=== Document section ===
Business & Liability Research Network
Distress and insolvency
Creation of a good business environment, promotion of trade and investment are among the top priorities for many governments. Due to risks intrinsically connected to entrepreneurial activities, companies may experience financial difficulties and become insolvent. When it happens, the question of whom to blame frequently arises. The answer which often comes to mind is – debtor’s management.
The need to develop rules for effective restructurings, and value-saving insolvency proceedings may require adopting separate rules for situations of financial distress, as opposed to ‘business-as-usual’ course of affairs. An important part of such rules should be the rules on director’s duties and liabilities in insolvent or near-insolvent companies.
The insolvency practitioner’s perspective on directors’ behaviour: insolvency investigations
Directors are the driving force behind a successful company. In the vicinity of insolvency, directors are seen to be the key actors in pursuing and promoting early restructuring by taking the necessary steps to avoid insolvency. In order to achieve the European goal of incentivising directors to timely restructure, it is crucial to have a coherent system of rules that encourage directors to take the necessary steps to avoid insolvency. In order to scrutinize the normative value of existing directors’ duties in the vicinity of insolvency, not only the rules but also the enforcement of these rules – e.g. by directors’ liability proceedings - in practice should be taken into consideration. More specifically, the doctrine of directors’ liability emerges eminently in bankruptcies, when the company offers no or insufficient recourse to settle his debts. In addition, recent amendments of the Dutch Bankruptcy Code have placed great emphasis on the enforcement of directors’ duties by the insolvency practitioner. The insolvency practitioner is instructed to investigate the causes of the insolvency and, in that context, is obliged to investigate possible irregularities. Insolvency practitioners are the first to assess directors’ behaviour and have, to some extent, exclusive enforcement powers.

=== Task instructions ===
1 – Could you switch "governments" to "states" in the text on distress and insolvency and give the passage between "Business & Liability" and "or near-insolvent companies.", inclusive?
2 – According to the text on distress and insolvency, what answer often comes to mind when someone asks whom to blame for a company's insolvency?
The entries aren't needed for this.

=== Extracted records ===
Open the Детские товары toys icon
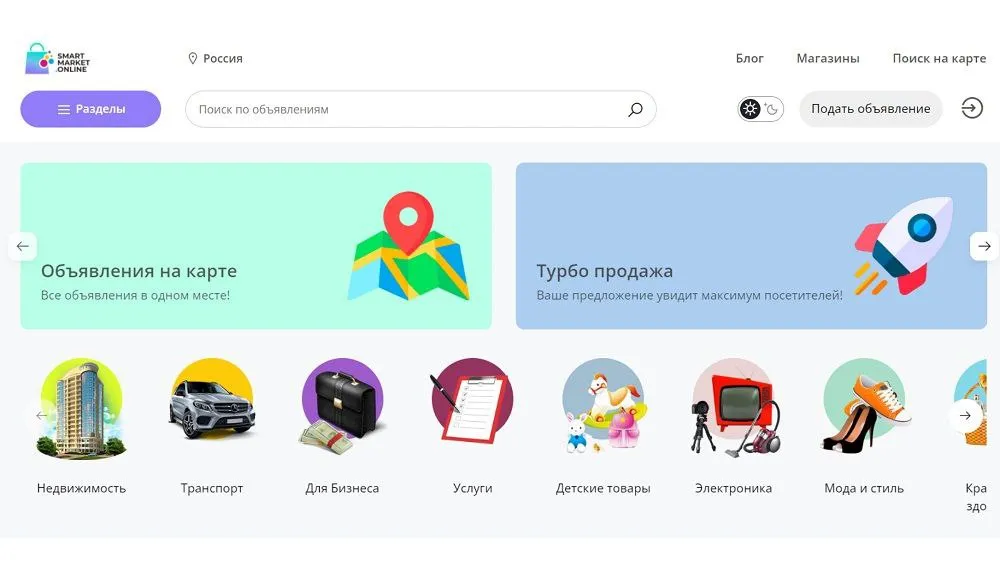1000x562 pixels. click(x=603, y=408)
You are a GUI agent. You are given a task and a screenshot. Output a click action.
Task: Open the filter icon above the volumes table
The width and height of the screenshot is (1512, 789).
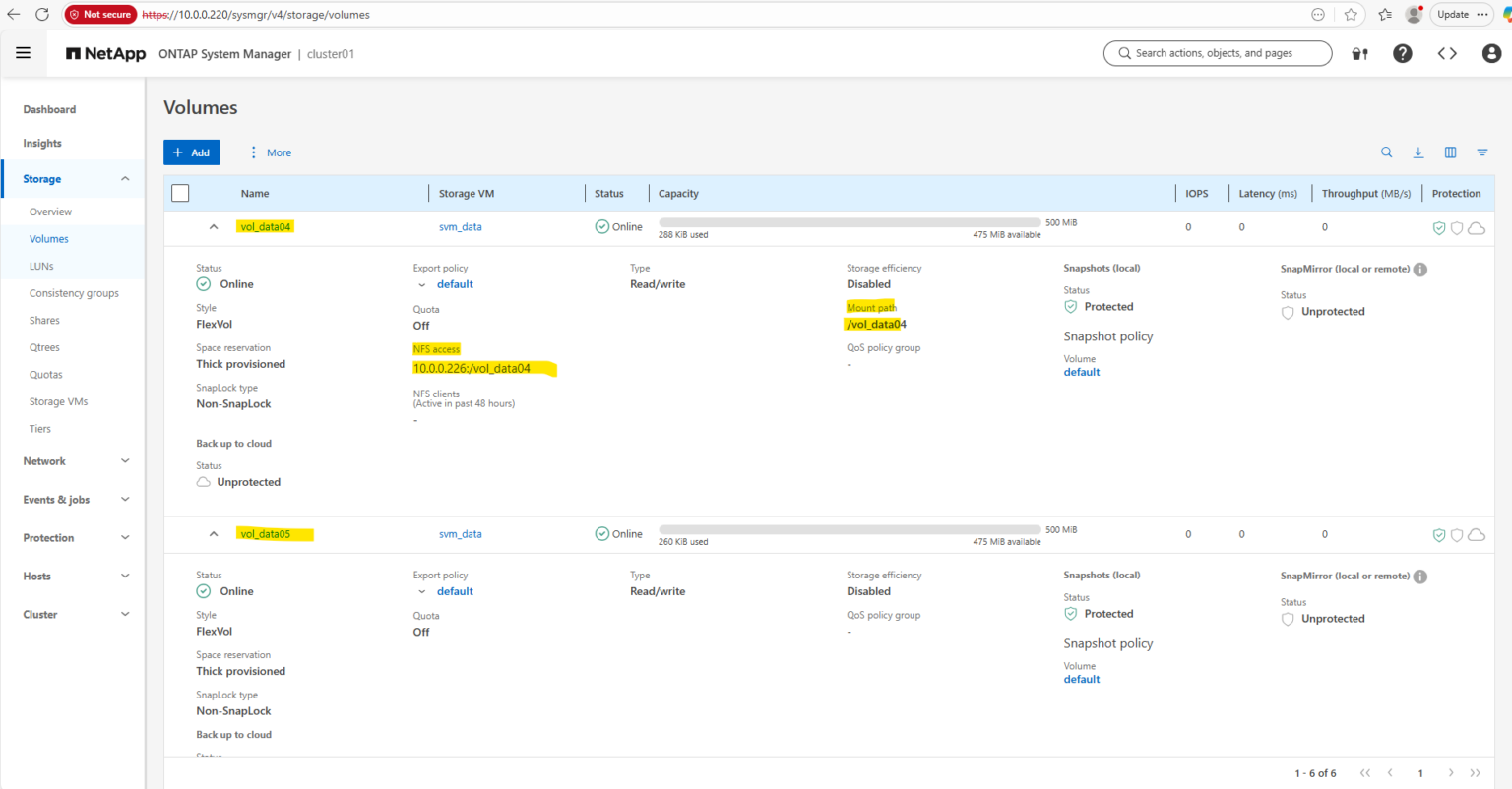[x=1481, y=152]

==

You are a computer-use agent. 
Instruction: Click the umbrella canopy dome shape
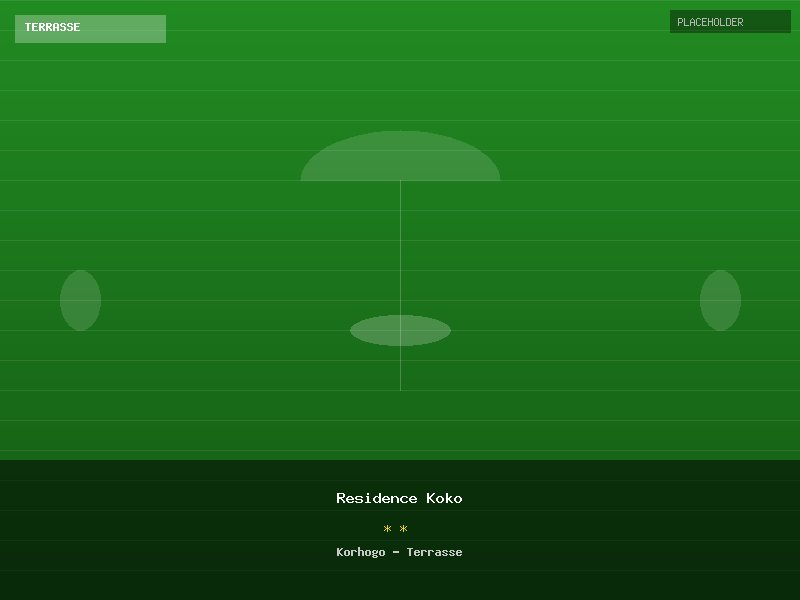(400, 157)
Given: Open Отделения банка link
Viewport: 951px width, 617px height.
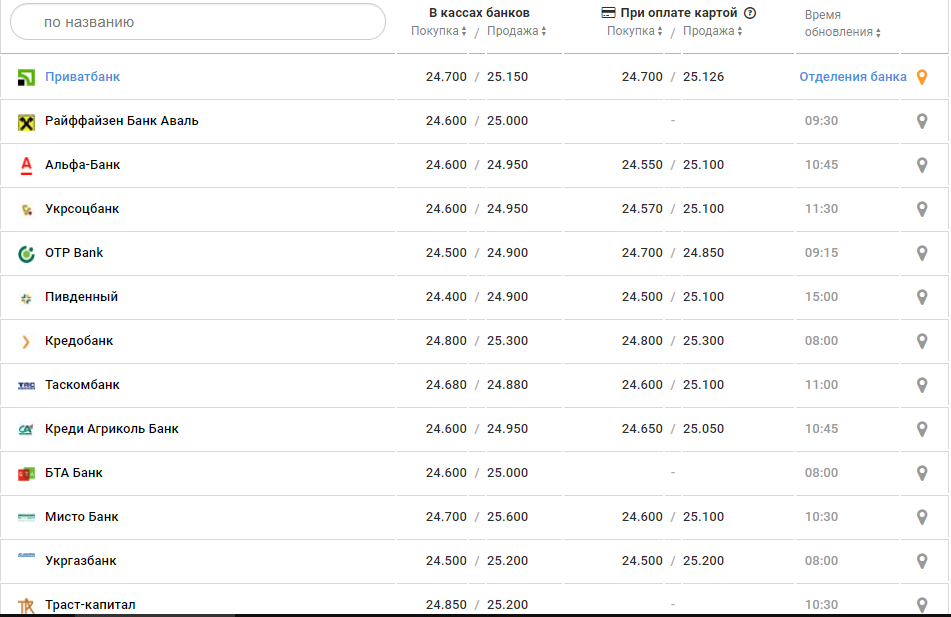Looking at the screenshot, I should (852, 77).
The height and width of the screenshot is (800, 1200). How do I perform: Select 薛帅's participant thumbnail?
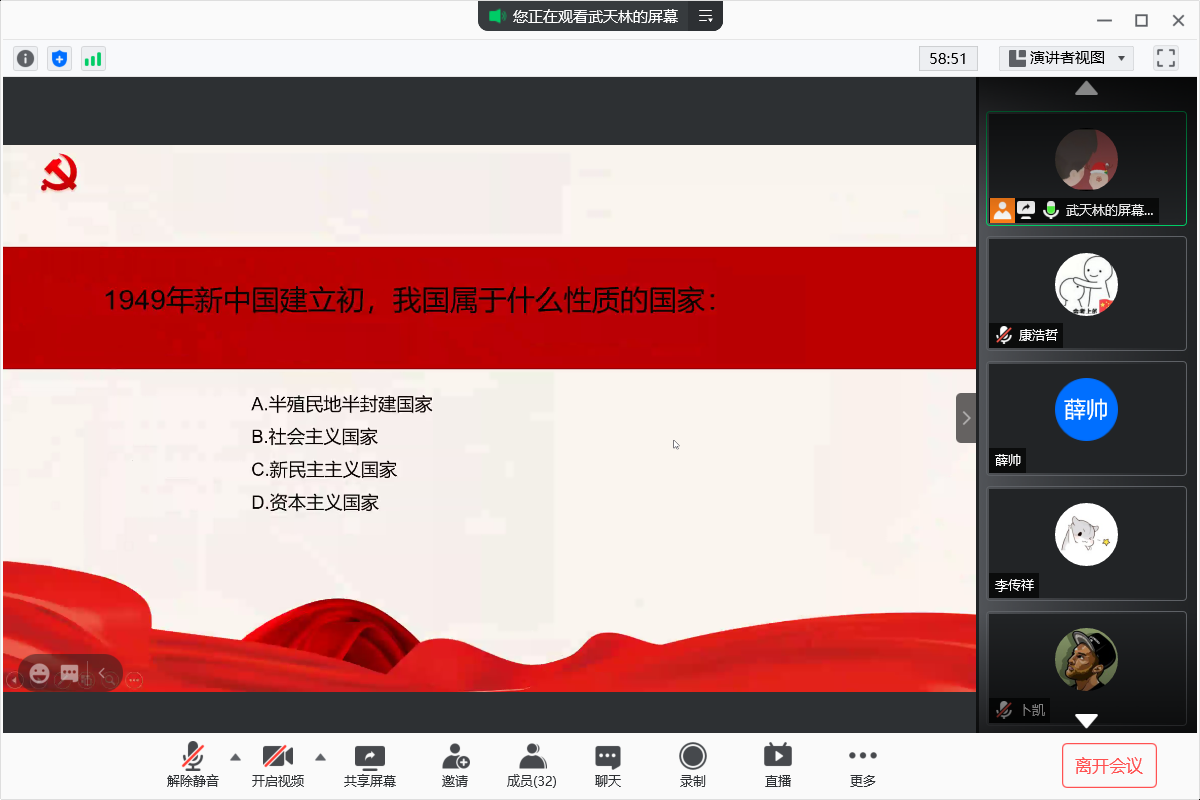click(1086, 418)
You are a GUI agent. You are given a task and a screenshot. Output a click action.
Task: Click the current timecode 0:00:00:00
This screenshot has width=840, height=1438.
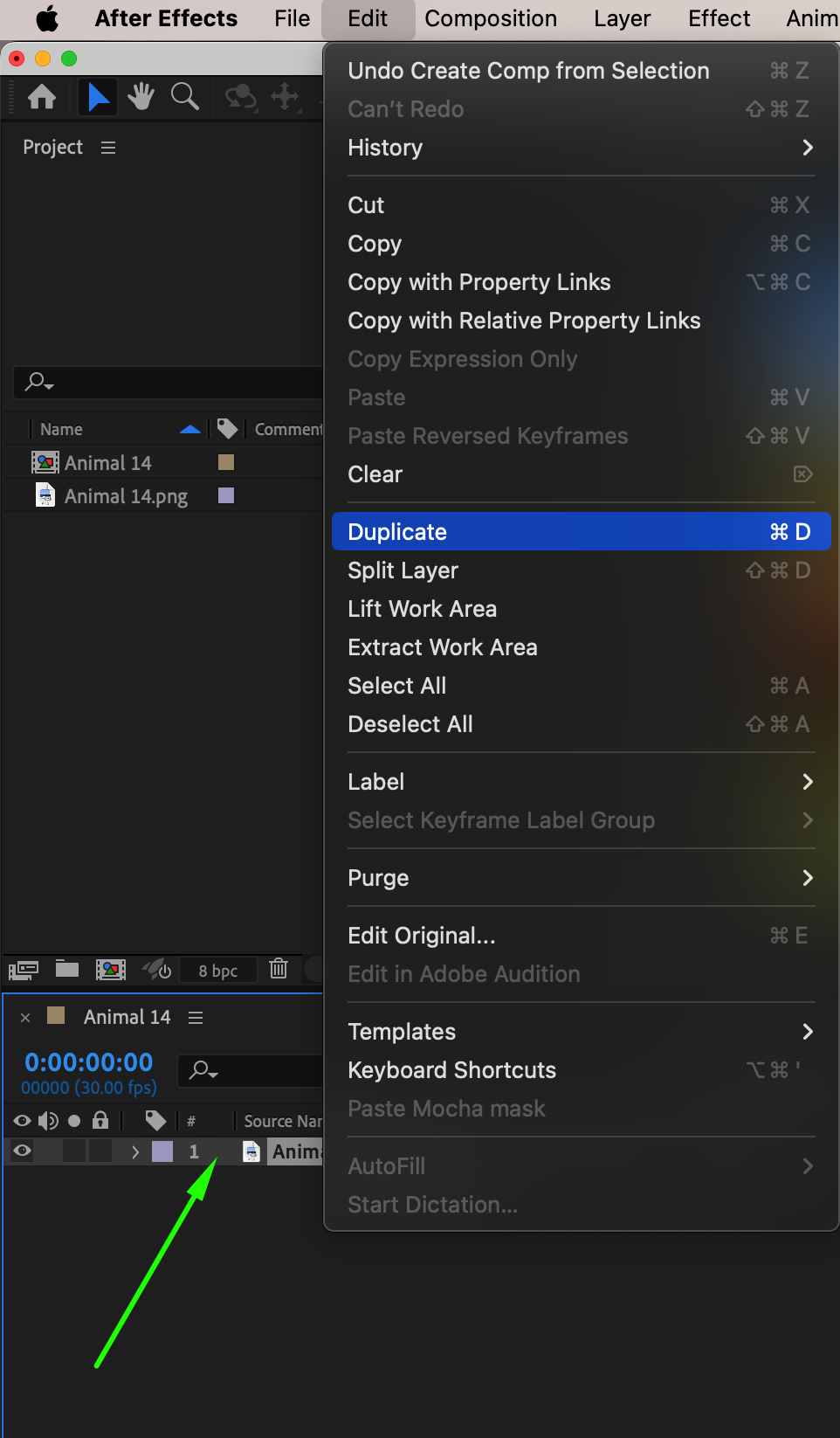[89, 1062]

=== Responses to the tasks ===
1 –
Business & Liability Research Network
Distress and insolvency
Creation of a good business environment, promotion of trade and investment are among the top priorities for many states. Due to risks intrinsically connected to entrepreneurial activities, companies may experience financial difficulties and become insolvent. When it happens, the question of whom to blame frequently arises. The answer which often comes to mind is – debtor’s management.
The need to develop rules for effective restructurings, and value-saving insolvency proceedings may require adopting separate rules for situations of financial distress, as opposed to ‘business-as-usual’ course of affairs. An important part of such rules should be the rules on director’s duties and liabilities in insolvent or near-insolvent companies.

2 – Debtor’s management.